On my first visit she told me I should be prepared for some emotions to be stirred around and to start taking the drops over the weekend so I know how they effect me before I go to work. With that warning, I assumed I would be an emotional basket case and weeping at every little thing. It’s actually done quite the opposite for me. I’m suddenly lovey, warm fuzzy and cuddly! I just want to love everyone! There have been a few moments when people around me weren’t feeling good or got angry that I became overwhelmed with emotion (theirs) but for the most part I’m happy and excited again.
Back to grieving. How does one go about grieving on purpose? I’ve been itching to write, journal and doodle but I’m feeling generally fantastic lately. I want to sit on P’s lap and be close and laugh as often as I can. No desire to exhume old stuff and no idea even how to process the loss of my business, the suicide of my older sister and the death of a baby (not mine, story later).
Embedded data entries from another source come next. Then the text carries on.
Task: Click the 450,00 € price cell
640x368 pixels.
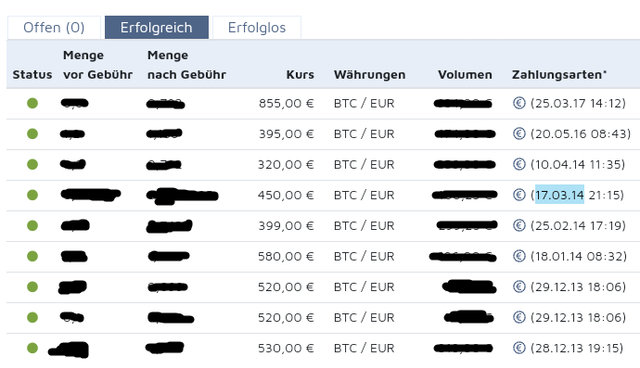Action: coord(286,195)
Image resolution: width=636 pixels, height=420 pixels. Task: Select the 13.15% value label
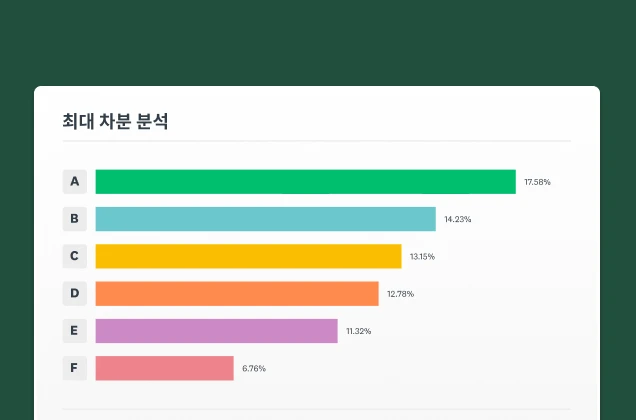coord(422,257)
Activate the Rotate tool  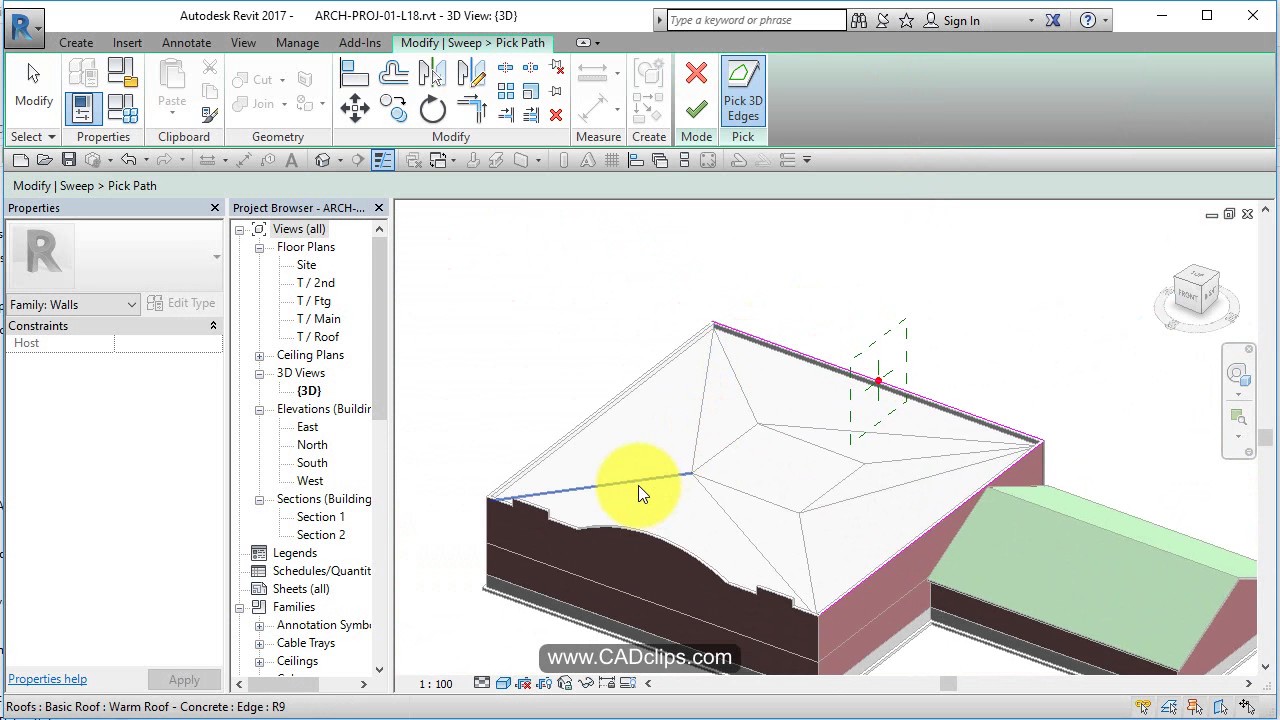point(433,108)
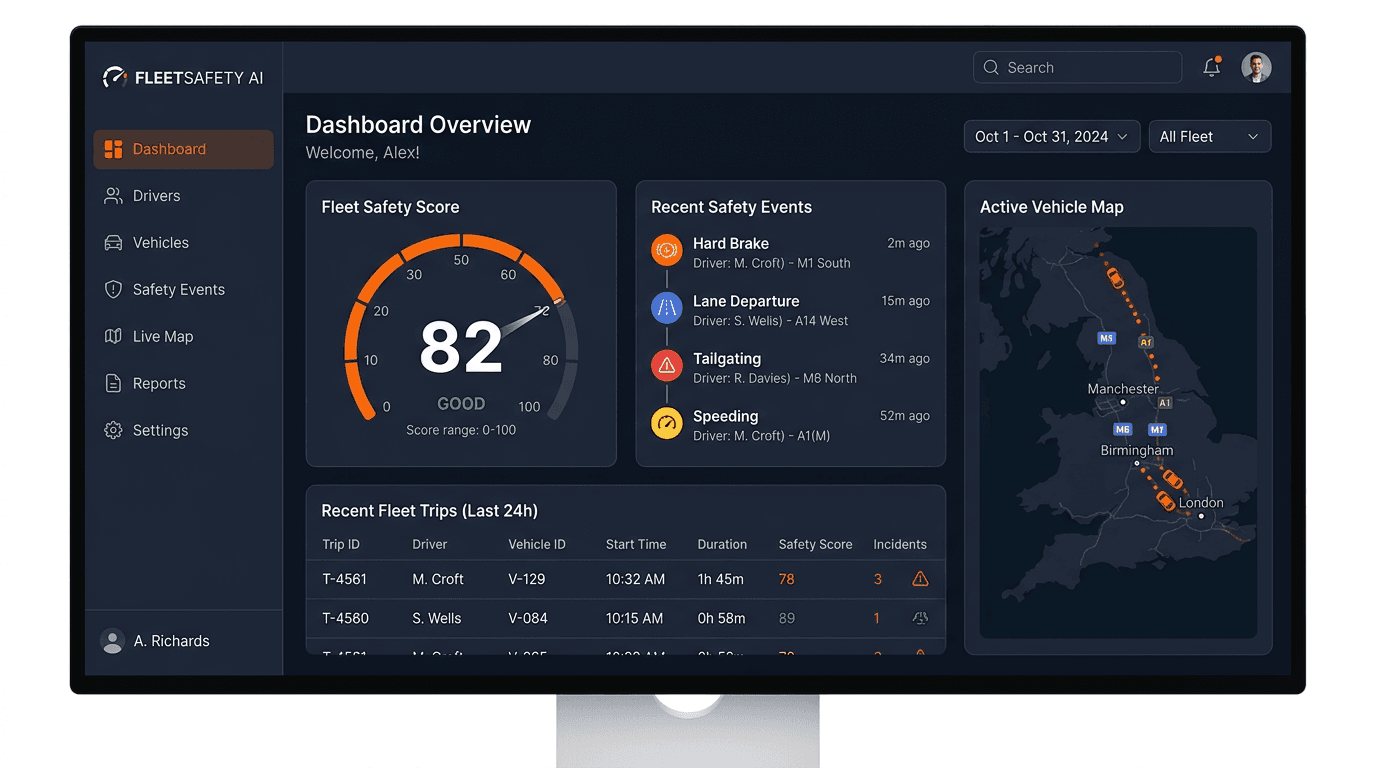Screen dimensions: 1376x768
Task: Open trip T-4580 row link
Action: coord(345,618)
I’ve been thinking about my instructions and something the doctor said during my second visit when I told her how great I’m feeling. She told me I look and feel much softer, I don’t have as much of an edge to me and perhaps the hardest edge I hold is toward myself. Then she stuck a bunch of needles all over me and left me to think for about 40 minutes.
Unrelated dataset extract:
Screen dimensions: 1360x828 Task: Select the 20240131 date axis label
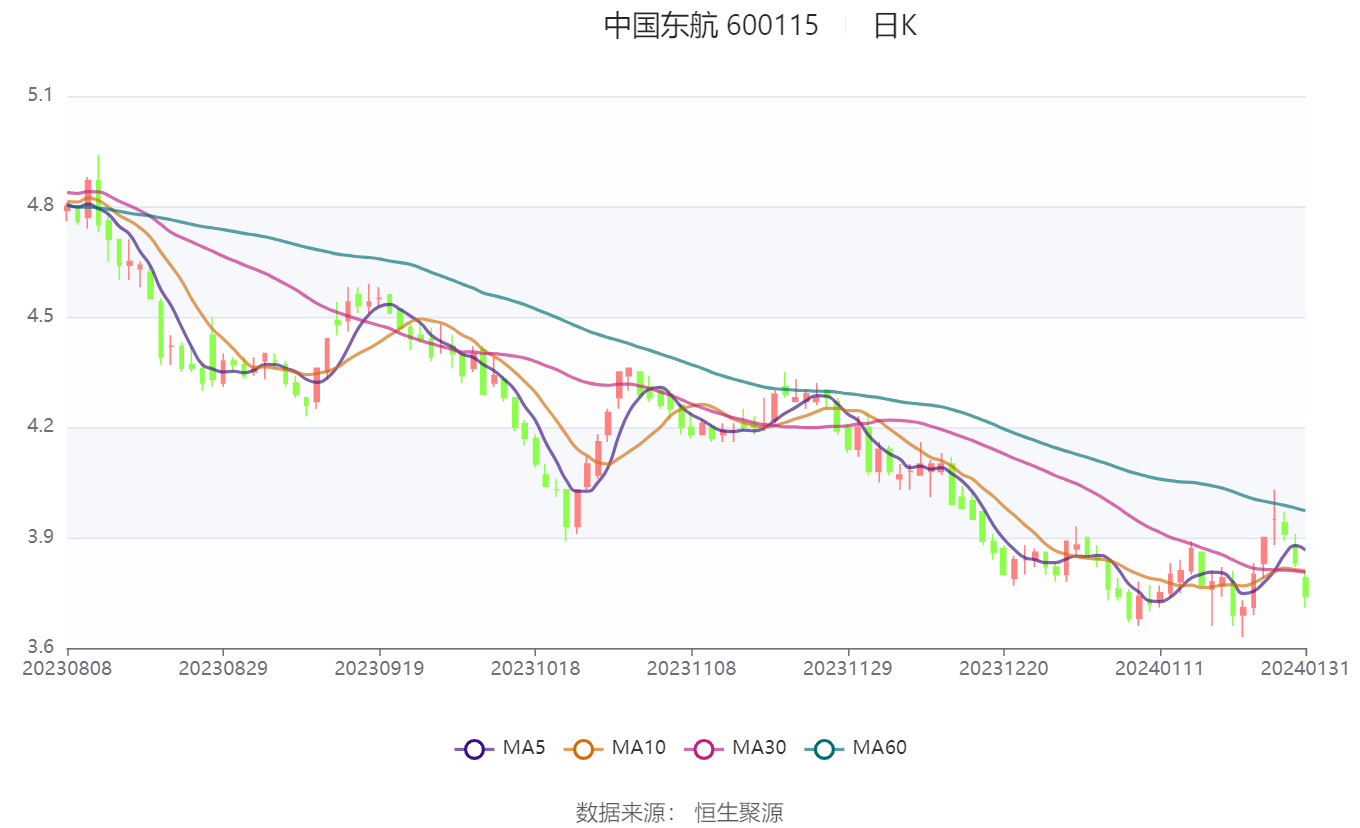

I can’t honestly say I ever have grieved in the same way I’ve seen or experienced other people doing it. I never considered what I was doing to be burying the emotion but clearly that’s what was happening. I always thought I was just quick to come to terms with what happened and get up, dust myself off and move on. It was and now it isn’t anymore, now what? Isn’t that healthy? Does grieving mean I have to lock myself in my room and cry myself to sleep for a few months or stare out the window with all emotions turned off for a few weeks. That just doesn’t ring for me. I cried when my grandmother – who I had grown up with as my mother – died. Once. When I saw her casket being removed from the hearse. I cried until my guts hurt when Conner (the baby) died on my shoulder, mind you it was after I had flown home and was in my own space again. I did not cry when I found out my sister ended her own life but I can honestly say I’m not angry with her anymore. I miss her and I’m sad that she’s gone but mourning someone who chose their end doesn’t make any sense to me. I cried when I shut down my business. I cried when my daughter told me she had been diagnosed with cancer (the same night my husband at the time thought it good timing to tell me I’m selfish and he wants a divorce). I cried over many many nights when I was coming to the decision to end my third marriage. I didn’t act out against anyone, I didn’t hide in my room or shut down, I didn’t lay awake staring at the ceiling for weeks, I got really clear on the fact that what was, isn’t anymore and I moved on. Isn’t that grieving?